## What to produce
Give again, word for word, every line in the entries below from the line with "Task: Click the green Done legend square" up to and including the line with "Task: Open the Resources dropdown menu", and no other line.

*** Task inputs Section Begins ***

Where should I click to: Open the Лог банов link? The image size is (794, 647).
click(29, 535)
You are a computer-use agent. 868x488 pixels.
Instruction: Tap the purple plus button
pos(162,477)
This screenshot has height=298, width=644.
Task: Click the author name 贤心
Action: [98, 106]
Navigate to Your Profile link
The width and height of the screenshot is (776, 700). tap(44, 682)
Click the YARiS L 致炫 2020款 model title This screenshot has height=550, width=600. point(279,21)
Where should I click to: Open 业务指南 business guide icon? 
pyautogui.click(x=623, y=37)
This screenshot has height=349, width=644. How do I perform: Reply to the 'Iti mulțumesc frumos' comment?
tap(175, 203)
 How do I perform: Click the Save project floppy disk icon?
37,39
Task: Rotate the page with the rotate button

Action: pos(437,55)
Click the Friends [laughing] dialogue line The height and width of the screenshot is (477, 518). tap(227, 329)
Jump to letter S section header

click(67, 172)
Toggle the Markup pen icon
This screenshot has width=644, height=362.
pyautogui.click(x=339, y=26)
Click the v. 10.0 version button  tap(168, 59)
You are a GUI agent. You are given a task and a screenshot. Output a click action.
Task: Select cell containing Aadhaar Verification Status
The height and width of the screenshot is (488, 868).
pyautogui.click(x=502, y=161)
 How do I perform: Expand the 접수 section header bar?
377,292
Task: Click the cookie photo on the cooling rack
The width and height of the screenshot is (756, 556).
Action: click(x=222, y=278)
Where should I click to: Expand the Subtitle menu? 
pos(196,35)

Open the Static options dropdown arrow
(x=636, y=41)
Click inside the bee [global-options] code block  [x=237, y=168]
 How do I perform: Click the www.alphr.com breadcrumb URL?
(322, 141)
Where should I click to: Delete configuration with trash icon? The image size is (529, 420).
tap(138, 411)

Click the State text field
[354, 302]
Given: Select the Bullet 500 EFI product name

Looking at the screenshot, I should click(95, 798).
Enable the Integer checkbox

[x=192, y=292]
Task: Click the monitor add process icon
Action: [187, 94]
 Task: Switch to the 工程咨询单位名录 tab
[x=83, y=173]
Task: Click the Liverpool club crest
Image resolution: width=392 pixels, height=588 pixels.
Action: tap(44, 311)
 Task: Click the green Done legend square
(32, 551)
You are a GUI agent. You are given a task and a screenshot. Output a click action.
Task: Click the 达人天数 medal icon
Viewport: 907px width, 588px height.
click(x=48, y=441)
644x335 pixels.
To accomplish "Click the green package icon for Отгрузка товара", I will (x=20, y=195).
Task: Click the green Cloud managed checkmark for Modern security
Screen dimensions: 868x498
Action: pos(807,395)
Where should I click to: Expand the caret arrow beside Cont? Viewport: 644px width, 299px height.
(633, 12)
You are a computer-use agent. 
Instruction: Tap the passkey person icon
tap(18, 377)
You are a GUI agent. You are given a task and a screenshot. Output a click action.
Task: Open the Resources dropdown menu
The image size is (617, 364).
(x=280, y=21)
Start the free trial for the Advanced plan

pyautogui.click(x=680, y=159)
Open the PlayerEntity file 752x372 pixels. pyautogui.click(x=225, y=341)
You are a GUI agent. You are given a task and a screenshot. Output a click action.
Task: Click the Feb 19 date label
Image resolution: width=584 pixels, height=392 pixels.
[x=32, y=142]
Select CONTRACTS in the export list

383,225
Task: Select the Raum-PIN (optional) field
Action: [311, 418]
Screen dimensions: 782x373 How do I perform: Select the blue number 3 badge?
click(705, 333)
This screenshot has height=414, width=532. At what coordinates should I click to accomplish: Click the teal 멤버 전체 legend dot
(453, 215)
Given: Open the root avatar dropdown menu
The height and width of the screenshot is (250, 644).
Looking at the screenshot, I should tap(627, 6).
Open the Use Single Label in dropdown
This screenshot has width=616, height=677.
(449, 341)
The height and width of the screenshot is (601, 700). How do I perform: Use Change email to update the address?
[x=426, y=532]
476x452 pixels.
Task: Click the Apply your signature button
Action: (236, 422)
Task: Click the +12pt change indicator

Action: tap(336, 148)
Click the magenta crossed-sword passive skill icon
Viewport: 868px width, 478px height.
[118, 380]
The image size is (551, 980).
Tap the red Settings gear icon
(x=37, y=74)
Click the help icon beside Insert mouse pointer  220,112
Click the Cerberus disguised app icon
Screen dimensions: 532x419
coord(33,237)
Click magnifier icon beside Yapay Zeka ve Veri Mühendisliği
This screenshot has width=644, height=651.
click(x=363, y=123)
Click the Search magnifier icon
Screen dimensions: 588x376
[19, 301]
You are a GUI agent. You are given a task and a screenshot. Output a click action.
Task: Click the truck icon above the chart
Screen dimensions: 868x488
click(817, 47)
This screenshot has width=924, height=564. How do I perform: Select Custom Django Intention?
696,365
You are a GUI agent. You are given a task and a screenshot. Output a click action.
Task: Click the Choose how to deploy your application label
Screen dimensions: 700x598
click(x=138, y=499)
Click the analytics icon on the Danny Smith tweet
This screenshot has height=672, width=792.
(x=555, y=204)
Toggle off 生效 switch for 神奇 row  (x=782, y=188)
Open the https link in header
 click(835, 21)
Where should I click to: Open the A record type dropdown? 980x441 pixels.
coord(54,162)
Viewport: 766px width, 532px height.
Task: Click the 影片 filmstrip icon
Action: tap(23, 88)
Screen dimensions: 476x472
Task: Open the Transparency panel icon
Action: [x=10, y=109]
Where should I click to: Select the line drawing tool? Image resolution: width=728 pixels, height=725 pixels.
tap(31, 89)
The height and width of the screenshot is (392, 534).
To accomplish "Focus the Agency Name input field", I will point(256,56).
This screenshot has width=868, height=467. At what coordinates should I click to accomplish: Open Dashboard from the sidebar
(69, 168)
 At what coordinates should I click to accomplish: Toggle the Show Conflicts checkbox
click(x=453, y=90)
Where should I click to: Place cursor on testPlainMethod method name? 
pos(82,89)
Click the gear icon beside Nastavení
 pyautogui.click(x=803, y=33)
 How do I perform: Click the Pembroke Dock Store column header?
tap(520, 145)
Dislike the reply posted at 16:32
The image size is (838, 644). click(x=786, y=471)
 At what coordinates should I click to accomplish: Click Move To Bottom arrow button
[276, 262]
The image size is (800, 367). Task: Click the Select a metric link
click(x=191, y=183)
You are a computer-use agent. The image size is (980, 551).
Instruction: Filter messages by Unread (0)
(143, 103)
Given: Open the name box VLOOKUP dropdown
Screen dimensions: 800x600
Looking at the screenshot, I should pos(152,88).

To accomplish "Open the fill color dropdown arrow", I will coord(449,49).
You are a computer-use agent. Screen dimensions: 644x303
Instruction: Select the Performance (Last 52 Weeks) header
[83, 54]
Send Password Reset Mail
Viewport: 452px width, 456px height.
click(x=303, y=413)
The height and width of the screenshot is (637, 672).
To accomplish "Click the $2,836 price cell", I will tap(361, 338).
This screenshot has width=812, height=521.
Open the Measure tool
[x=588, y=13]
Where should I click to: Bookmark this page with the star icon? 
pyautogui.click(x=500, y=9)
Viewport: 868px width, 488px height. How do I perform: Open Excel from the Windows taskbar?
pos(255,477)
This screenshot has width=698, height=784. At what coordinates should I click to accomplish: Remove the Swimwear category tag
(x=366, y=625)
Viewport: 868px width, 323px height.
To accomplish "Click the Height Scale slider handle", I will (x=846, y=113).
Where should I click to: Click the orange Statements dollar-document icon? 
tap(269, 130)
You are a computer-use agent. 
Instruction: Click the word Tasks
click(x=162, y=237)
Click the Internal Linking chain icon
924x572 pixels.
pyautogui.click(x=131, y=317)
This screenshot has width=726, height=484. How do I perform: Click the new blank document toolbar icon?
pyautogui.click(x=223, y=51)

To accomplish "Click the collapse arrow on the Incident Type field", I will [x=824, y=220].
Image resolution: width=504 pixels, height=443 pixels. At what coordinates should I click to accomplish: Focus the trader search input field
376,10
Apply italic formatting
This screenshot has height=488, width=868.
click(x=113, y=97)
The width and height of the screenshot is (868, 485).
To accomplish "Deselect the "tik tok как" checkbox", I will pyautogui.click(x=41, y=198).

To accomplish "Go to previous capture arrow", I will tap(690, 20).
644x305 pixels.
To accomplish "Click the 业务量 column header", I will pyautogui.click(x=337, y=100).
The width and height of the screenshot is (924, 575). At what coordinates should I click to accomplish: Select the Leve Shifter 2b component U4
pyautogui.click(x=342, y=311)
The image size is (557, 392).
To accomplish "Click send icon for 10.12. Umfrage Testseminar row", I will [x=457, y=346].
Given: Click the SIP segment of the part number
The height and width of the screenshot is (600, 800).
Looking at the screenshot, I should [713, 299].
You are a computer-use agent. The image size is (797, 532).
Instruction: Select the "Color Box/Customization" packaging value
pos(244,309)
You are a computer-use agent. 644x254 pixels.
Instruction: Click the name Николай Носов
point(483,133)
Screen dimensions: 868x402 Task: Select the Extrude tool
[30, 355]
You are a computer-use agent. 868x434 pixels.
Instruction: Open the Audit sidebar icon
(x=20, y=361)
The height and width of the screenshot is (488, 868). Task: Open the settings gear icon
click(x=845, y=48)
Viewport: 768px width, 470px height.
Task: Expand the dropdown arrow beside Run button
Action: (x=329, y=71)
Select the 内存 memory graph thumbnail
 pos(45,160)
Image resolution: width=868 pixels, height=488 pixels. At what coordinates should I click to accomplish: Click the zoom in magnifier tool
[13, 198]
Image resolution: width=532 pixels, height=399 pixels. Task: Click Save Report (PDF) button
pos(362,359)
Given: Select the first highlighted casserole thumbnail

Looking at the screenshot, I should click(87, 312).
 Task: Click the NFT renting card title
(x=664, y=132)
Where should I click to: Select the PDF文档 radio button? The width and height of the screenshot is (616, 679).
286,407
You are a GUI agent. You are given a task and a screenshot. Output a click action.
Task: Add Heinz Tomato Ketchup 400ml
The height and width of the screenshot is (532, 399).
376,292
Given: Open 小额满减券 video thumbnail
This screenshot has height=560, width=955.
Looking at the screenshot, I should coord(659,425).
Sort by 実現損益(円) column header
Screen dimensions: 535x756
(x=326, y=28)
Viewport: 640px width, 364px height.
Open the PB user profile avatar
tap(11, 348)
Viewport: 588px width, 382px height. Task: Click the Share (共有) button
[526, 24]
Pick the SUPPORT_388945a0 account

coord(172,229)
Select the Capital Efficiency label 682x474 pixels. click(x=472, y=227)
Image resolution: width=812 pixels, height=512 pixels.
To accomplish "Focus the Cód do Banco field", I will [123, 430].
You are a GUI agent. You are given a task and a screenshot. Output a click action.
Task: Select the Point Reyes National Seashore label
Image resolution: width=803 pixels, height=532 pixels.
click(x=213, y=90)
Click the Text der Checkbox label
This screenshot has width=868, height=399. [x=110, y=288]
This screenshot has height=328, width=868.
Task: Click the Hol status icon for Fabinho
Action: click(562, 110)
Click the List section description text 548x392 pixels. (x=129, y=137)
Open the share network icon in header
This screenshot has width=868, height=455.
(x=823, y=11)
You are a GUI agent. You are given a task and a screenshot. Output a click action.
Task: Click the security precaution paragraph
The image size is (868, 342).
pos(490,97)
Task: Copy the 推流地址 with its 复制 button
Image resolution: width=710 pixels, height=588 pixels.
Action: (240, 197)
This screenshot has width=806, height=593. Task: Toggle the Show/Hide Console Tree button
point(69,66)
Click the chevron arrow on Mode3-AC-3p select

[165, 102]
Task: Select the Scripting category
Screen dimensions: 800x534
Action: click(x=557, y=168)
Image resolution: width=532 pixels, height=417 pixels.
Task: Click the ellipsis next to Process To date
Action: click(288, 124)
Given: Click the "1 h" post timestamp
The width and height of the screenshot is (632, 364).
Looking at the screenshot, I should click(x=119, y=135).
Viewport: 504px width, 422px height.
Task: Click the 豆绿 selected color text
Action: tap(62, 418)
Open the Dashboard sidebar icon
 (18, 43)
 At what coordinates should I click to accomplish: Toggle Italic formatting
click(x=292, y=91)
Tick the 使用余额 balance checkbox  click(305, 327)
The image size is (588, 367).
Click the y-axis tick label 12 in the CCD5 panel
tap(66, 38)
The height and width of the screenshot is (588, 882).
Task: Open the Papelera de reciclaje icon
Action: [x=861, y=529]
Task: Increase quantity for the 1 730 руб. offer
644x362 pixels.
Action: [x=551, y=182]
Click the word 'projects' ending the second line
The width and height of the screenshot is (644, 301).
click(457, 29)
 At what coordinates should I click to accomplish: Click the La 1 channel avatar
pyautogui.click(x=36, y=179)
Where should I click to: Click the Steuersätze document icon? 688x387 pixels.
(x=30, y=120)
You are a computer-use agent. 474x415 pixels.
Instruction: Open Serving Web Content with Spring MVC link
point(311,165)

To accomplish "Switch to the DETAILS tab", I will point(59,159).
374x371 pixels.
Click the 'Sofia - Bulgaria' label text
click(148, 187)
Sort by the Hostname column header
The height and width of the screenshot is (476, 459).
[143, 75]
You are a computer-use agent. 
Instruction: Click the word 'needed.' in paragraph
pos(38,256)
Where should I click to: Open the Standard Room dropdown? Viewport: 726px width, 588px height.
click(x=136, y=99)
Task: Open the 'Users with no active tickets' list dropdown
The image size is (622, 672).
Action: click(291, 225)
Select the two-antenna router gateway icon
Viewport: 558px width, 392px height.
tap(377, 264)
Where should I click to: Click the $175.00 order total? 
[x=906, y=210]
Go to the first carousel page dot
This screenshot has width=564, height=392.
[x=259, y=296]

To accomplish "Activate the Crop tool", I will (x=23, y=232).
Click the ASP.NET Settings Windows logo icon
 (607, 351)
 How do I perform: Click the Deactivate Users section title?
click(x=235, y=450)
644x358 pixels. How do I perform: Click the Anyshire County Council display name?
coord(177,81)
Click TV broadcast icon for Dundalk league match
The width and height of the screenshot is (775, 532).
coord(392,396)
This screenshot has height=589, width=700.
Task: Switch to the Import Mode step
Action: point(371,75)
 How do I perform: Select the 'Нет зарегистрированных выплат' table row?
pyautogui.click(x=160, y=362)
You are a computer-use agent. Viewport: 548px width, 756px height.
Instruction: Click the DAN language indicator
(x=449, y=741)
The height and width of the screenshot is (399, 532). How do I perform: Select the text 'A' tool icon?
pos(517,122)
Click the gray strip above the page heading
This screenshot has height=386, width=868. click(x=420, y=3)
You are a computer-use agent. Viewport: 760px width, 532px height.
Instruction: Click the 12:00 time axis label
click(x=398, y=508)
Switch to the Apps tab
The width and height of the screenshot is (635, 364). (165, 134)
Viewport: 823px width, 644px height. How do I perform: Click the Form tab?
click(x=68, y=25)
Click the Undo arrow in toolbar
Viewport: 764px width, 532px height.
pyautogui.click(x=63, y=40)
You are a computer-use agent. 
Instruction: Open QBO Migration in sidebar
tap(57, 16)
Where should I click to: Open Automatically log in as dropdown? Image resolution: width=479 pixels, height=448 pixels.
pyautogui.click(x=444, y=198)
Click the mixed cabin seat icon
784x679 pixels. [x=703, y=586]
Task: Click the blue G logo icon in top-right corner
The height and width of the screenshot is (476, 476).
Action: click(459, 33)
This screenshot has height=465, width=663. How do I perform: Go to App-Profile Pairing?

*** Task inputs Section Ends ***

## Expected answer
 Task: Click the green Done legend square
(32, 551)
You are a GUI agent. You are given a task and a screenshot. Output a click action.
Task: Click the 达人天数 medal icon
Viewport: 907px width, 588px height.
click(x=48, y=441)
644x335 pixels.
To accomplish "Click the green package icon for Отгрузка товара", I will (x=20, y=195).
Task: Click the green Cloud managed checkmark for Modern security
Screen dimensions: 868x498
Action: pos(807,395)
Where should I click to: Expand the caret arrow beside Cont? Viewport: 644px width, 299px height.
(633, 12)
You are a computer-use agent. 
Instruction: Tap the passkey person icon
tap(18, 377)
You are a GUI agent. You are given a task and a screenshot. Output a click action.
Task: Open the Resources dropdown menu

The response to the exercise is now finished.